**Reto**
Responde estas preguntas con datos del fragmento sobre Mussolini:
(a) ¿Cómo iba a presentarse Mussolini según una de las dos caras de su táctica doble?
(b) ¿Qué partido fundó a finales de 1921?
(c) ¿En qué fecha denunció el Pacto de pacificación?

**Fragmento**

Así, Mussolini, no siempre comprendido por sus partidarios, iba a desarrollar una táctica doble que le proporcionaría enormes beneficios. Por un lado, se presentaría como el político moderado y conciliador, amante de la legalidad, y abierto al diálogo con otras fuerzas; por otro, seguiría utilizando a sus hombres para provocar, agredir y mantener el clima de desestabilización que, crecientemente, exigiría una mano dura que restaurara el orden, una mano que, forzosamente, debía identificarse con la suya. A finales de 1921, Mussolini fundó el Partido Nacional Fascista (PNF), tras insistir en que la conquista del poder se llevaría a cabo de manera legal. A los pocos días, el 15 de noviembre, denunció el Pacto de pacificación suscrito con los socialistas y afirmó que si el Estado era incapaz de combatir, los fascistas estaban dispuestos a sustituirlo.

**Muestra de registros**
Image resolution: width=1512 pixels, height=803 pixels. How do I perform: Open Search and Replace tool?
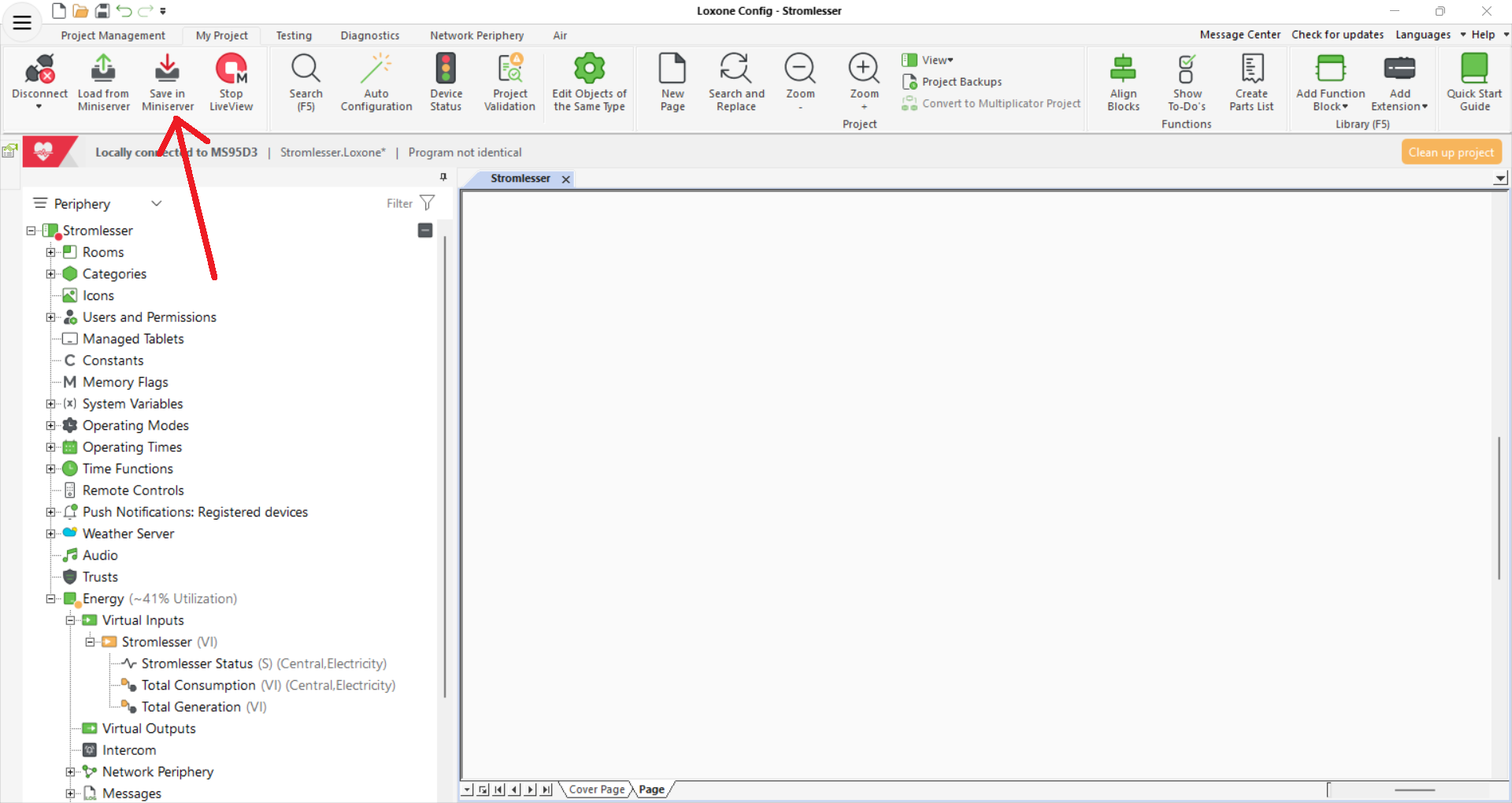[x=736, y=69]
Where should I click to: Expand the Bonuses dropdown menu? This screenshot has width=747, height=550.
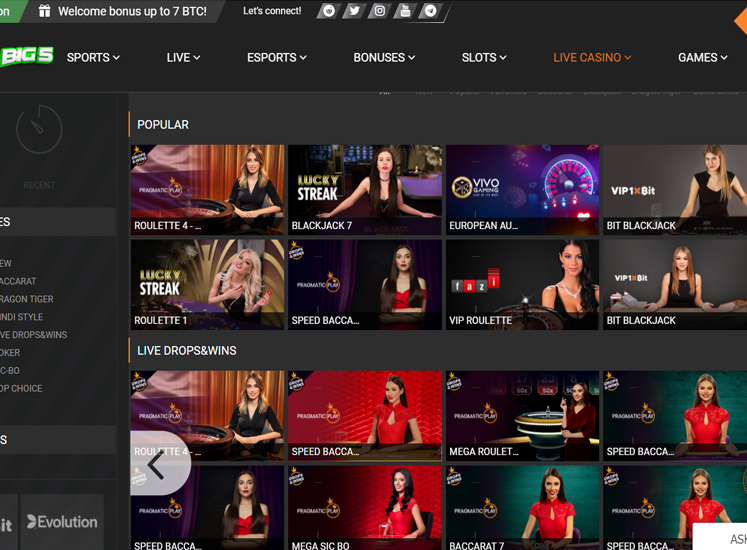[x=384, y=58]
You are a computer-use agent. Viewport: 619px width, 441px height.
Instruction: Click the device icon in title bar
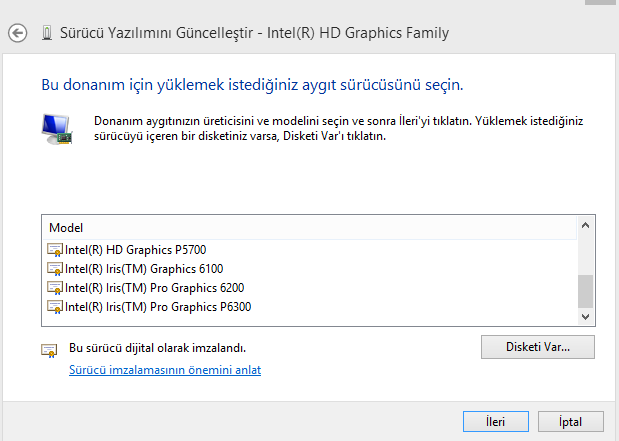pyautogui.click(x=46, y=34)

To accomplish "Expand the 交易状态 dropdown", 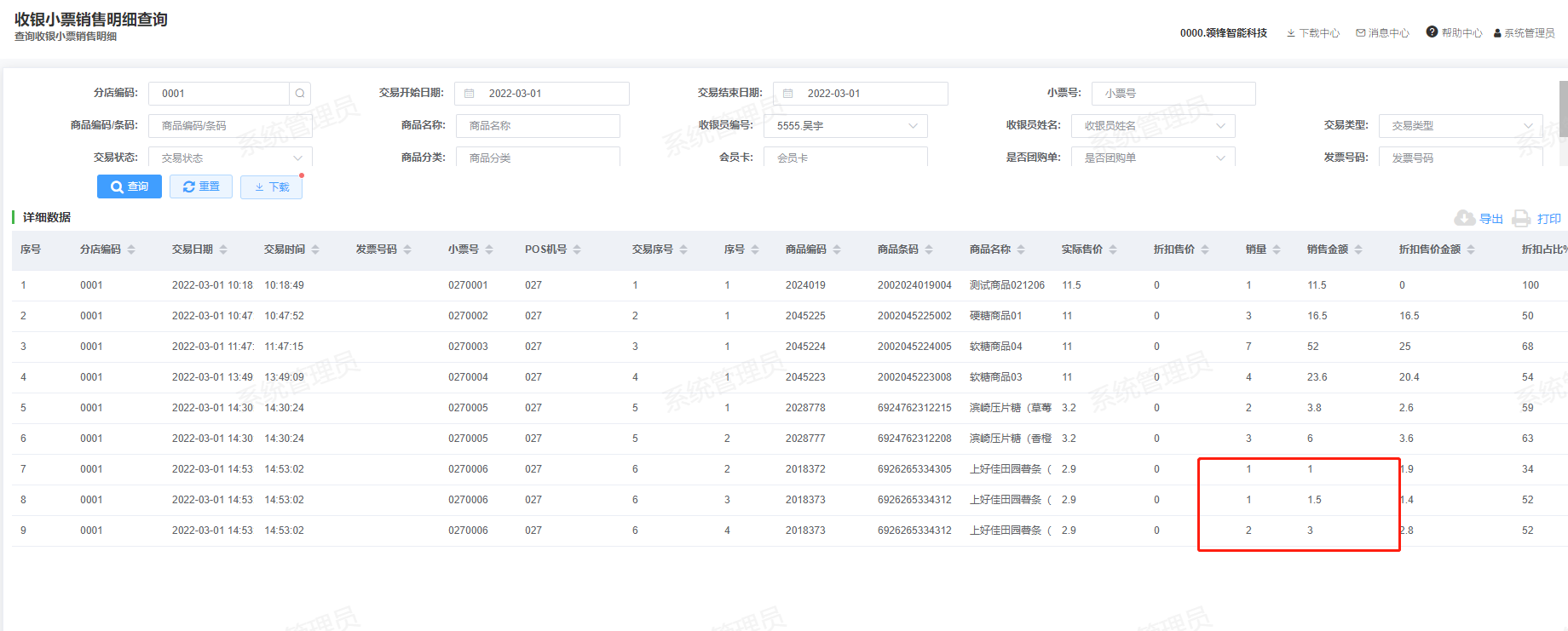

**Resultado**
(a) Como el político moderado y conciliador, amante de la legalidad y abierto al diálogo con otras fuerzas.
(b) El Partido Nacional Fascista (PNF).
(c) El 15 de noviembre.